Es probable que mi primer abrazo por el gol de Iniesta se lo diera a un tipo que me odiaba y que finalmente consiguió que me despidieran. Intento no volver mucho a ello. Me animo diciéndome que me hubiera abrazado al mismísimo diablo de haber estado por allí. Lo siguiente es un fundido en negro. O en blanco. Cuando el estadio Bernabéu no tenía asientos en los fondos y el público veía los partidos en posición de firmes, cada gol del Real Madrid provocaba una ola que nos arrastraba cinco o seis metros en dirección a las vallas y que prodigiosamente nos devolvía luego al lugar donde nos encontrábamos en principio. En ese tránsito había una pérdida general de conciencia. El gol de Iniesta provocó en mí una sensación similar, aunque es posible que esta vez no todos hayamos regresado a la posición de origen.

En aquellos días yo era cronista en las grandes ligas, adiestrado (creo) en las nuevas reglas del periodismo escrito. El reto ya no consistía en escribir la mejor crónica, sino en hacerla más rápido que la competencia. Sin embargo, la final no dejó ningún resquicio para anticipar la jugada. No se pudo adelantar ningún texto al descanso, como sí ocurre en tantos partidos del Madrid, y tocar el teclado durante la prórroga hubiera sido entendido como un ejercicio de alta gafancia.
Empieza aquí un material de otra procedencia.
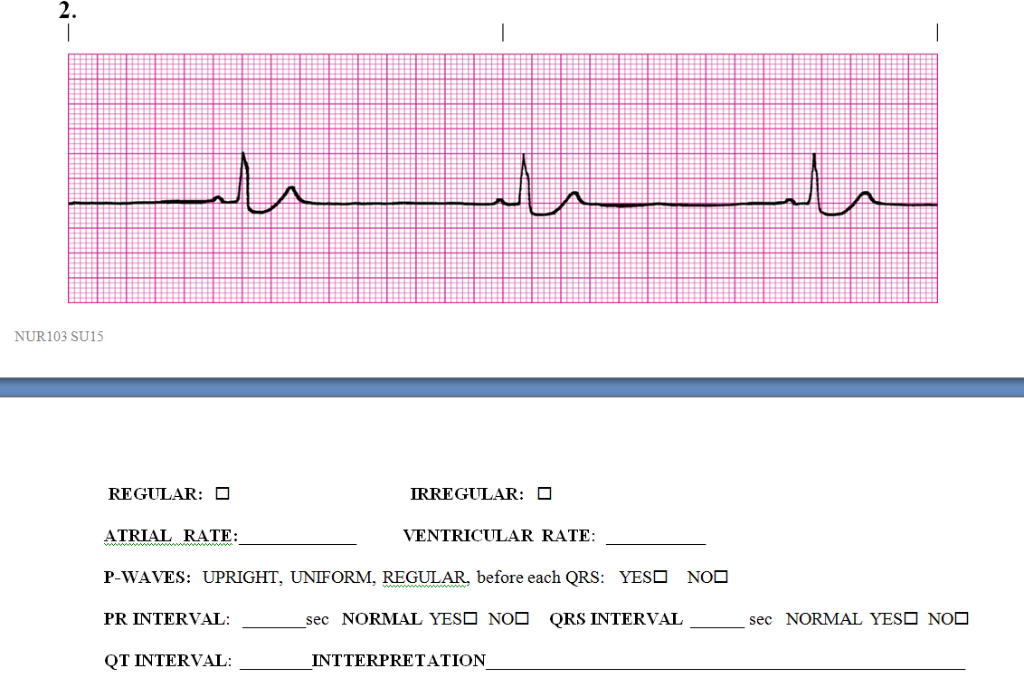Check the IRREGULAR checkbox
This screenshot has width=1024, height=697.
pyautogui.click(x=543, y=492)
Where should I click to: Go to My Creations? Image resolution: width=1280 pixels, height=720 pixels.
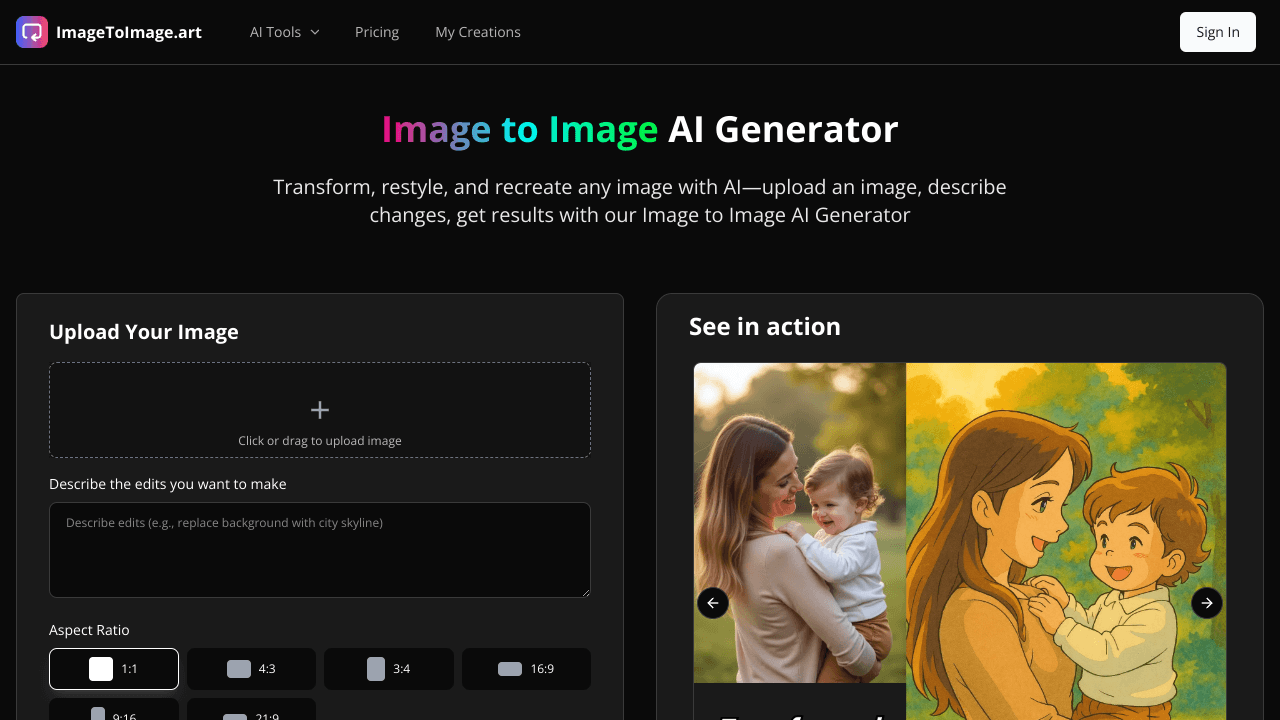coord(478,32)
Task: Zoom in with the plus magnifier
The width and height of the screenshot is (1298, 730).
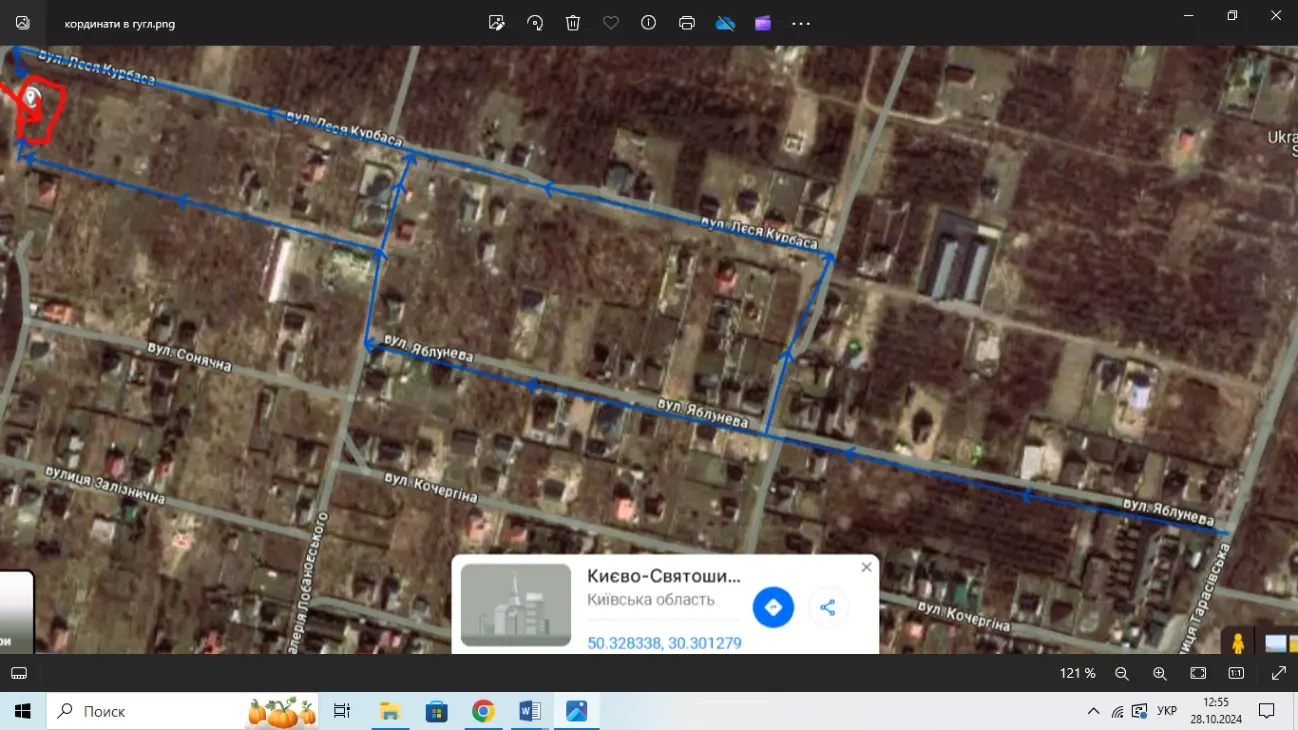Action: [x=1160, y=673]
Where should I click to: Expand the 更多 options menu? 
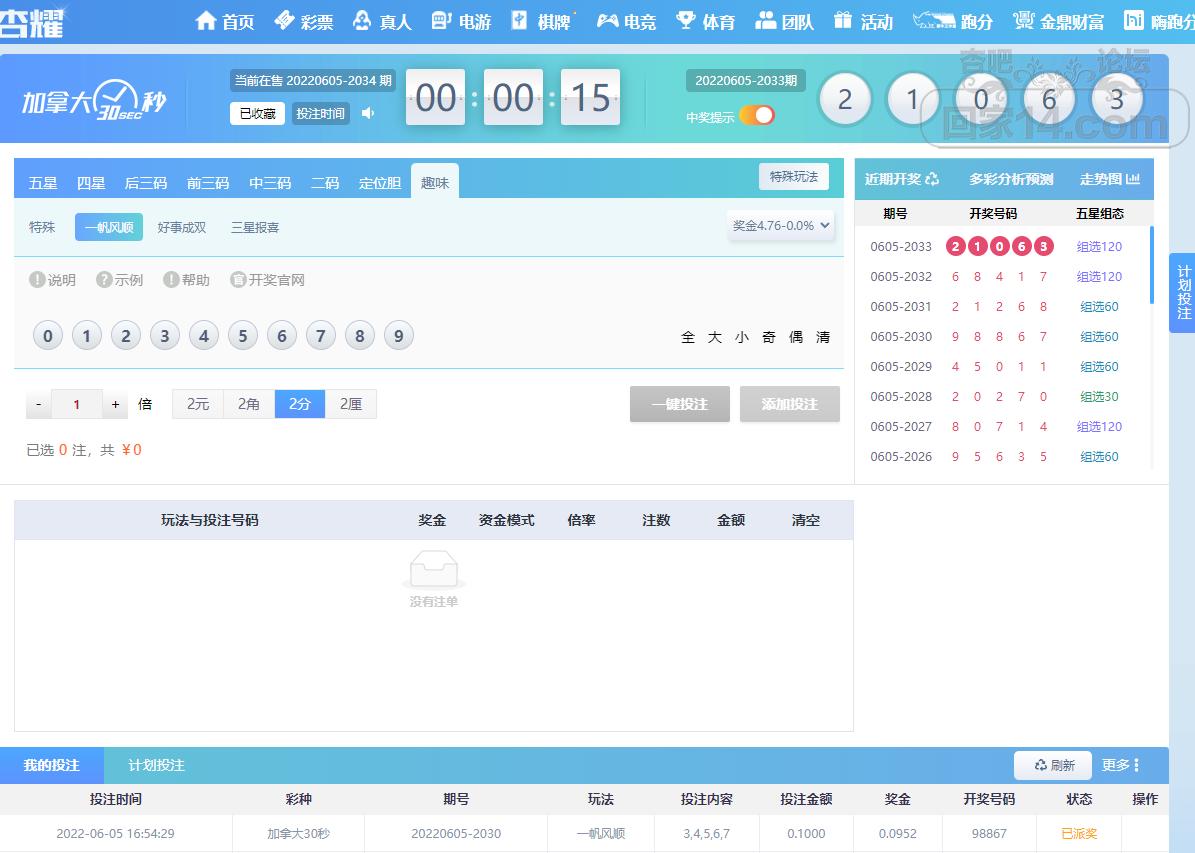coord(1121,765)
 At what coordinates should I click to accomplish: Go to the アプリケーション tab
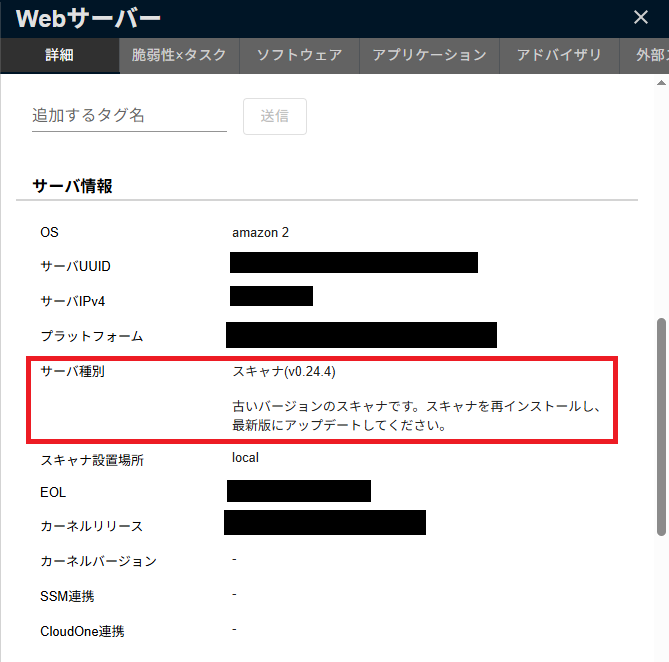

De modo que hubo que esperar al gol de Iniesta. Supongo que en ese momento se arrancaron los cronistas más diligentes. Yo, sin embargo, decidí no perderme nada. Aunque tal vez no fuera una determinación consciente, sino un tipo de parálisis postcoital, ese tiempo que los clásicos utilizan para fumarse un cigarrillo o un cartón. El caso es que vi por la televisión el beso de Casillas a Sara y, por supuesto, no me perdí el momento en que Iker levantó la Copa al cielo de Johannesburgo.

Fue entonces, y sólo entonces, cuando abrí la maqueta y descubrí una inmensidad de columnas por rellenar. Más que una crónica, aquello era un relato corto, una entrevista del Jotdown. Sufrí vértigos. Me sentía incapaz de hacer una descripción del partido porque sólo recordaba el gol de Iniesta. Tampoco me quedaban adjetivos después de gastarlos todos en cuartos y semifinales. Y lo que es peor: la felicidad que sentía era tanta que no me veía motivado para escribir. Sólo tenía fuerzas para sonreír embobado. Personalmente, creo que es mucho más sencillo ponerse a la faena cuando algo te duele. En las derrotas más decepcionantes los dedos se deslizan por las teclas como los pies de Fred Astaire por el suelo. Pero la plenitud es aplanadora. Nadie compone un soneto después de echar un polvo. Es antes. 

Escribí con sudores fríos y temiendo no llegar nunca al final. Imaginaba a los operarios de la rotativa esperando mis páginas y a los conductores de los camiones de reparto aguardando inquietos a que terminaran los de la rotativa. Al jefe de cierre no tenía que imaginármelo porque caminaba a mi alrededor. Sobre mí pesaban sus miradas y las posibles pérdidas económicas generadas por el retraso, un dato que siempre deslizaba alguien el día después.

Cuando acabé estaba exhausto y mínimamente aliviado. Permanecía la alegría de la victoria, pero ya me fue imposible reintegrarme a la fiesta. Después de cada partido, el cronista tiene que jugar el suyo propio y yo no tenía la menor idea de cómo había terminado el mío. 

Creo recordar que el periódico se agotó aunque la tirada fue de récord, con lo que espero no haber causado ningún perjuicio económico a nadie. Hay quien me dice que todavía lo guarda, lo que creo que es una costumbre más o menos extendida entre los muy aficionados. Yo también lo conservo entre una pila de papeles a la que todavía me acerco poco. 

Pasaron muchos años antes de que volviera a leer la crónica. Me alegró que no se notaran las gotas de los sudores fríos y que el texto destilara emoción, tan desordenada y tan juvenil como la que sentíamos todos a esas horas. Esa era la idea. Así que diría que cumplí con mi parte. Ahora sólo falta que la ola del Bernabéu cumpla con la suya.